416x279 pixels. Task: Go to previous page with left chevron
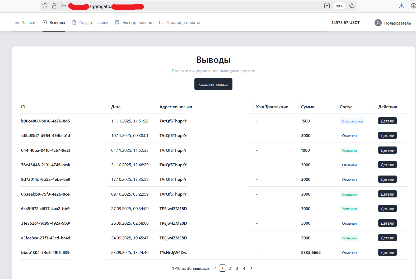[215, 268]
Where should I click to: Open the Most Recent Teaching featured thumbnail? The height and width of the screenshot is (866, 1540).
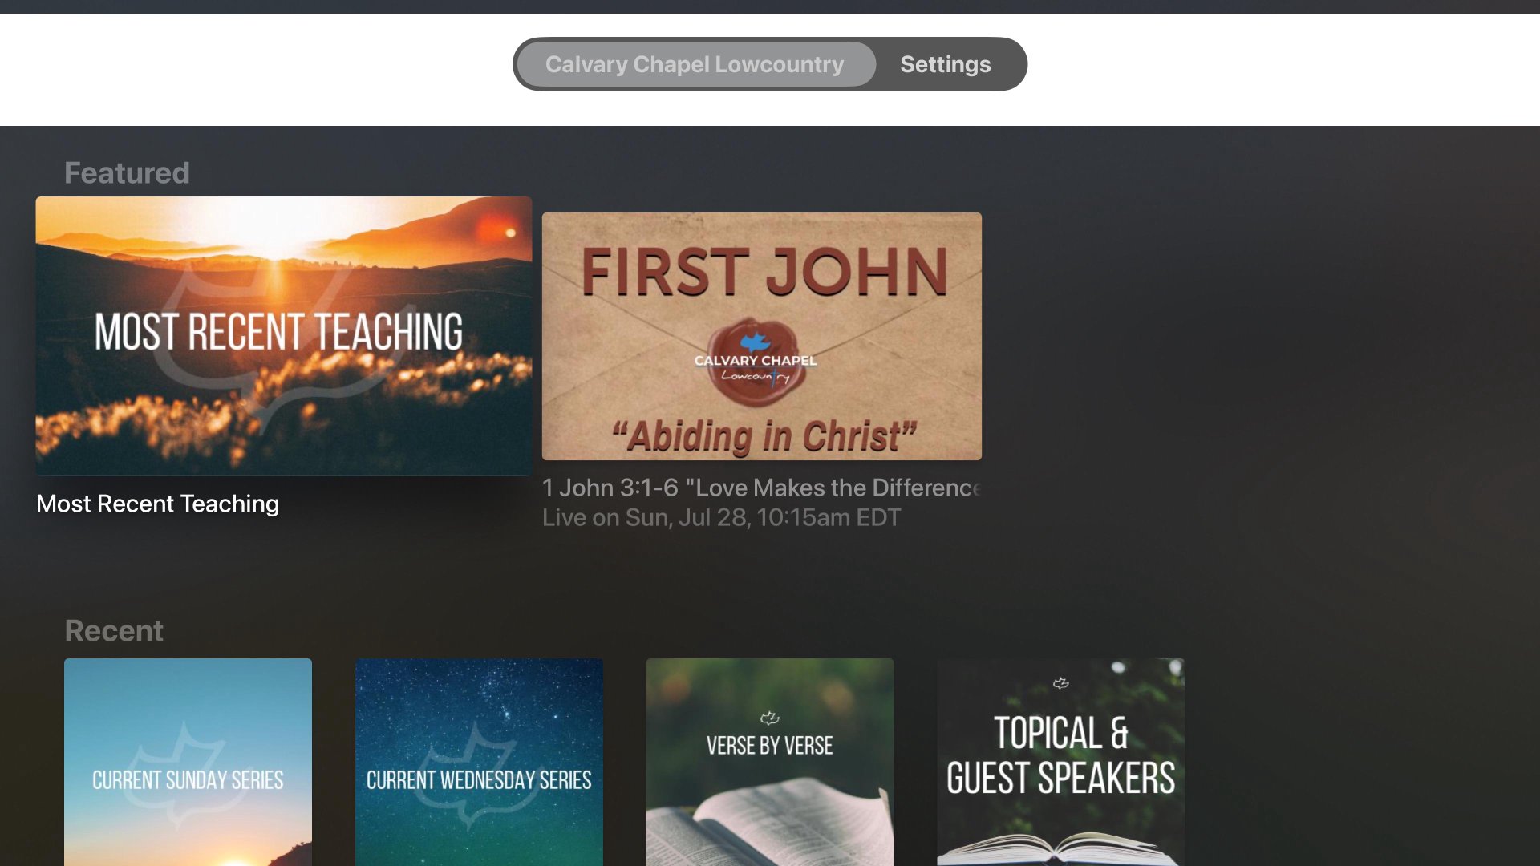tap(284, 336)
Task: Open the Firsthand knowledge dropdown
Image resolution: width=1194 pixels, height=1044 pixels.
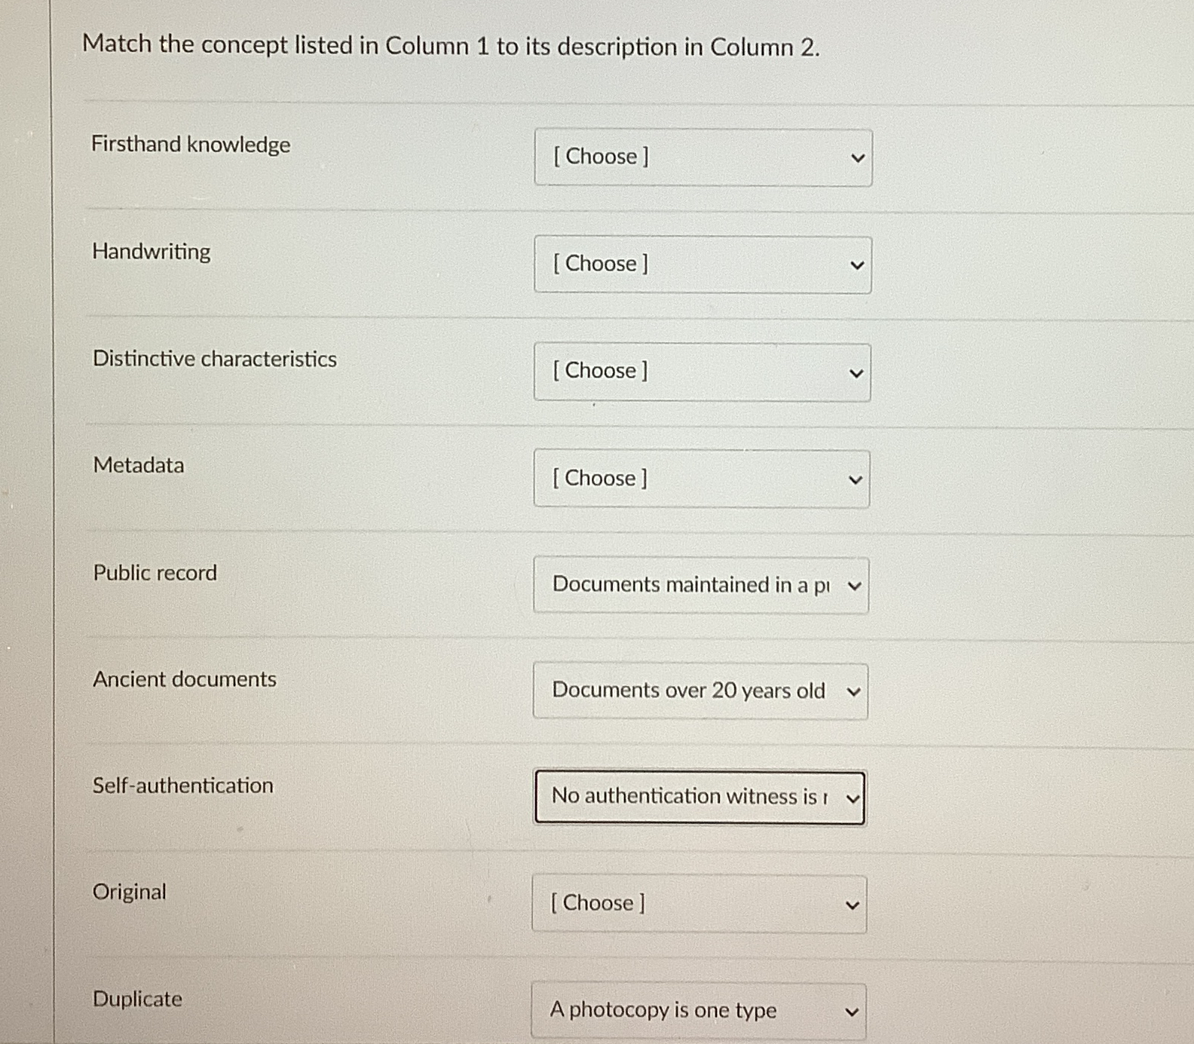Action: click(x=702, y=157)
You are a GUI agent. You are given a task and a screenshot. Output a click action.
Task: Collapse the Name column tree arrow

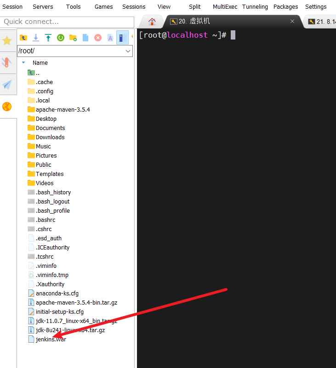[x=23, y=62]
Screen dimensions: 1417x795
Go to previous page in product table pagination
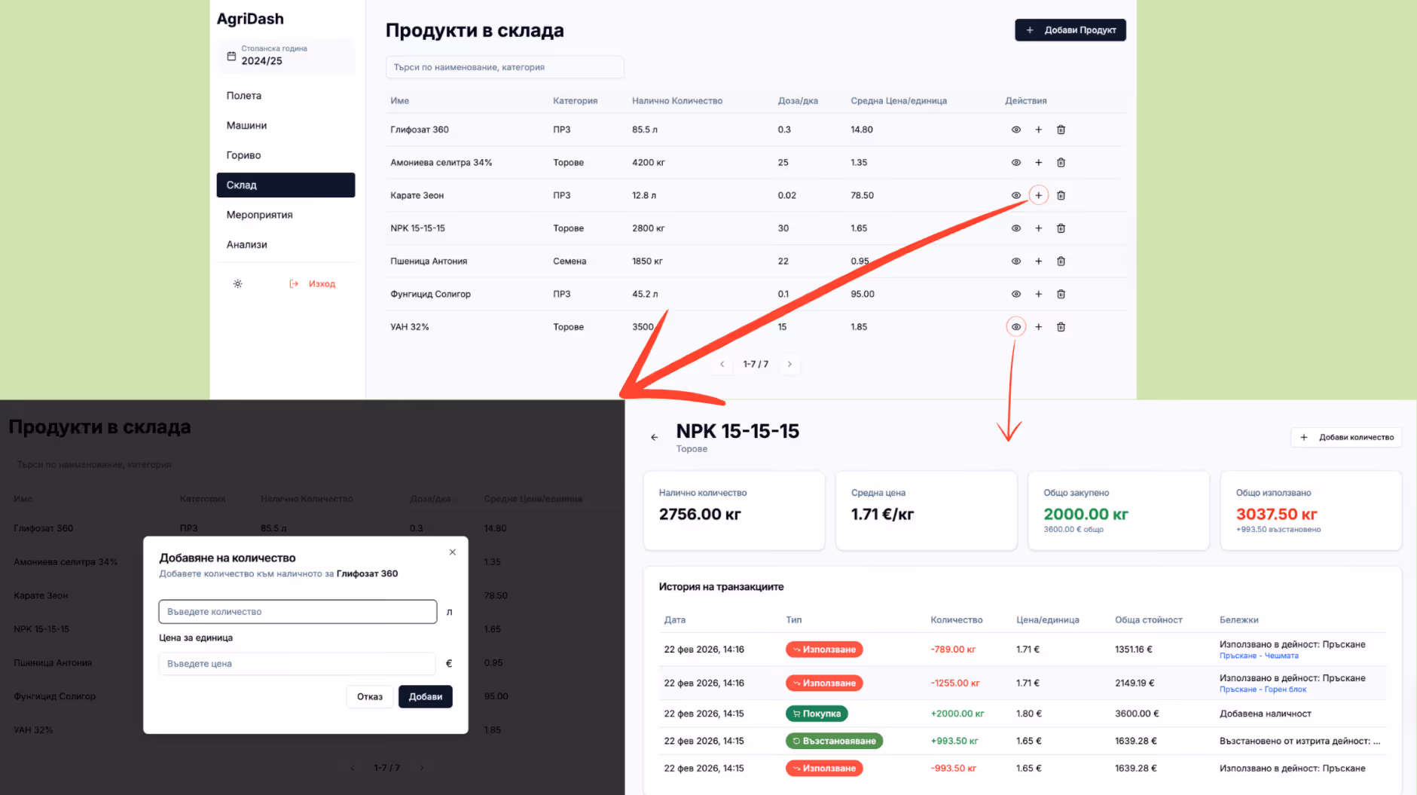[722, 364]
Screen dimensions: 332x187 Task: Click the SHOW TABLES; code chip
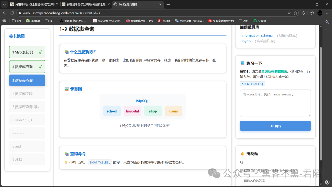252,83
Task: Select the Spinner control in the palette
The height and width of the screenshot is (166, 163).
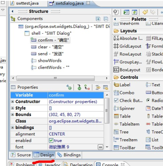Action: pyautogui.click(x=124, y=108)
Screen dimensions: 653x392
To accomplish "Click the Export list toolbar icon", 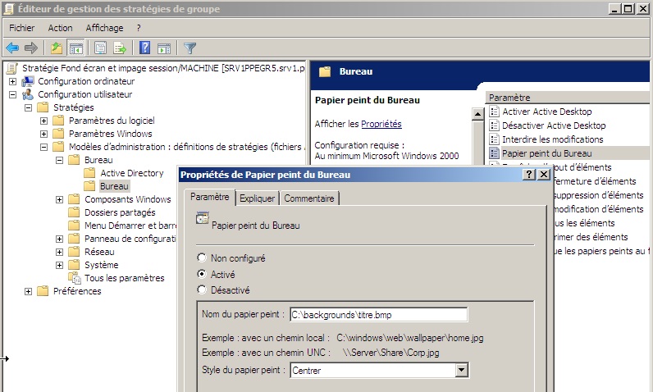I will [x=120, y=48].
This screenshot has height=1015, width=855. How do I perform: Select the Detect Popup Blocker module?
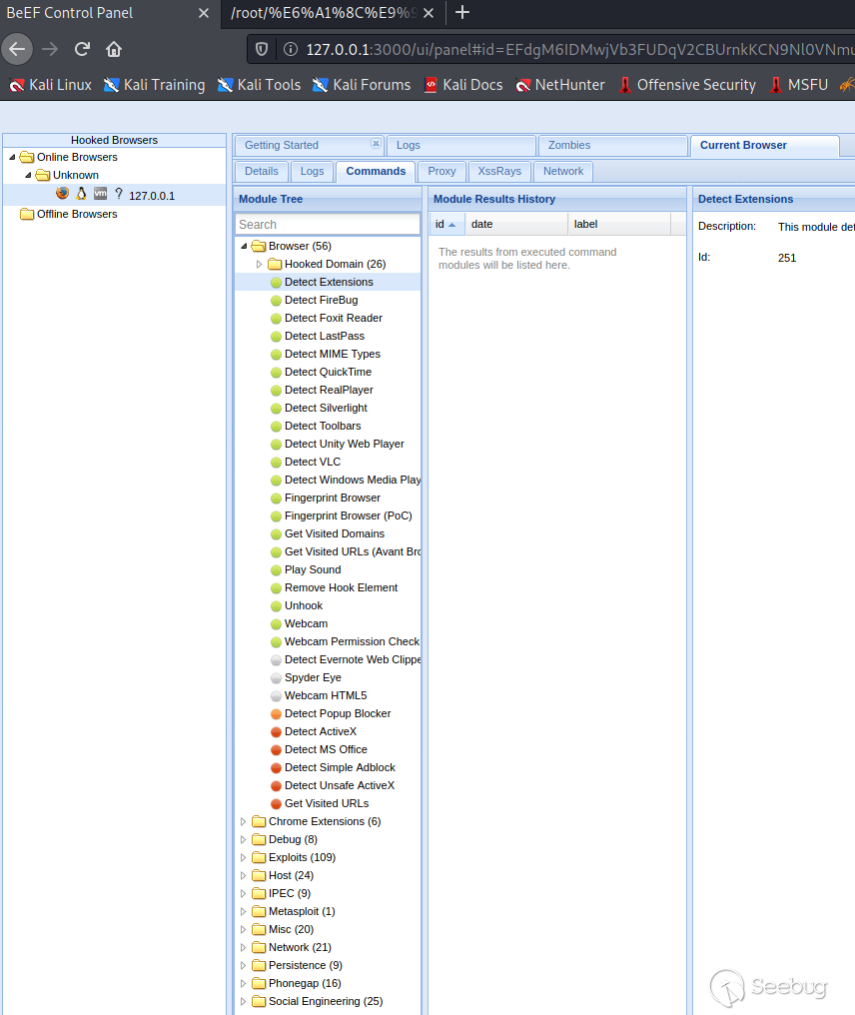[x=337, y=713]
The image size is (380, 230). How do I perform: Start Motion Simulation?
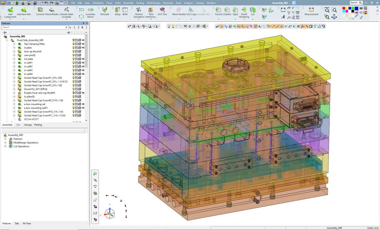139,10
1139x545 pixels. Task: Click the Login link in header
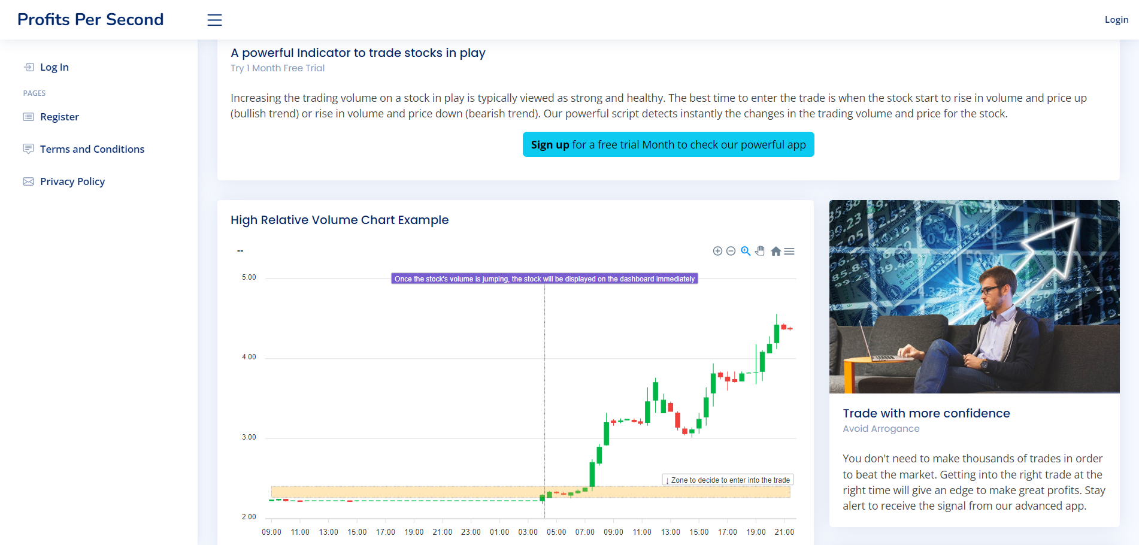[x=1116, y=20]
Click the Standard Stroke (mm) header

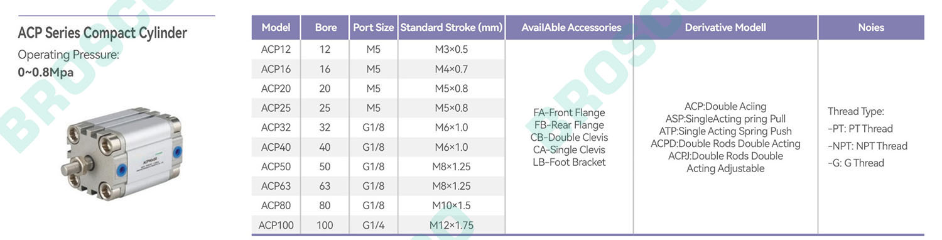pyautogui.click(x=452, y=27)
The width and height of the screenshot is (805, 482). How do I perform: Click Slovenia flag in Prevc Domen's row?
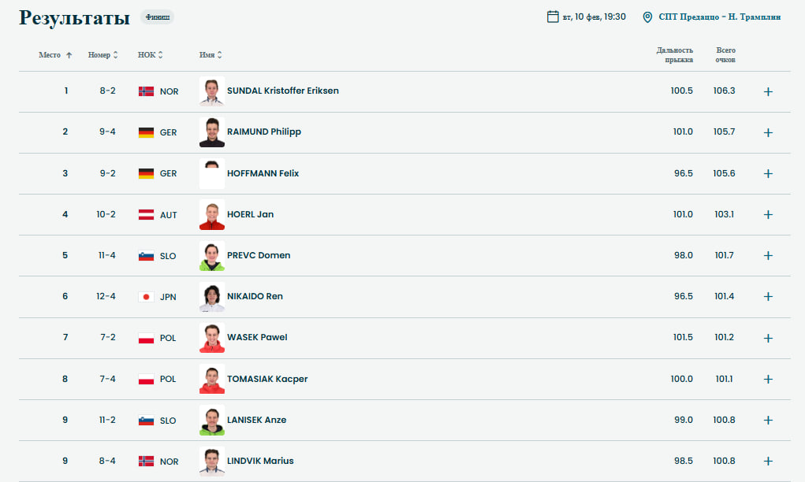146,256
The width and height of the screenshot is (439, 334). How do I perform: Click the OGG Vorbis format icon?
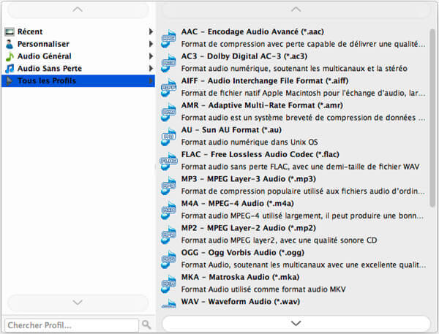tap(169, 258)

#### EXERCISE
Set the lines above down again, word for word, from the first through the one containing "Task: Select the"; pictures excluded.

#### ANSWER TO THIS PROBLEM
416x279 pixels. Task: Go to previous page with left chevron
[215, 268]
Where should I click to: Open the Most Recent Teaching featured thumbnail? The height and width of the screenshot is (866, 1540).
tap(284, 336)
Task: Open the Firsthand knowledge dropdown
Image resolution: width=1194 pixels, height=1044 pixels.
Action: click(x=702, y=157)
You are a GUI agent. You are given a task and a screenshot. Output a click action.
Task: Collapse the Name column tree arrow

[x=23, y=62]
Screen dimensions: 1417x795
Go to previous page in product table pagination
[722, 364]
Screen dimensions: 332x187 Task: Click the SHOW TABLES; code chip
252,83
Task: Select the Spinner control in the palette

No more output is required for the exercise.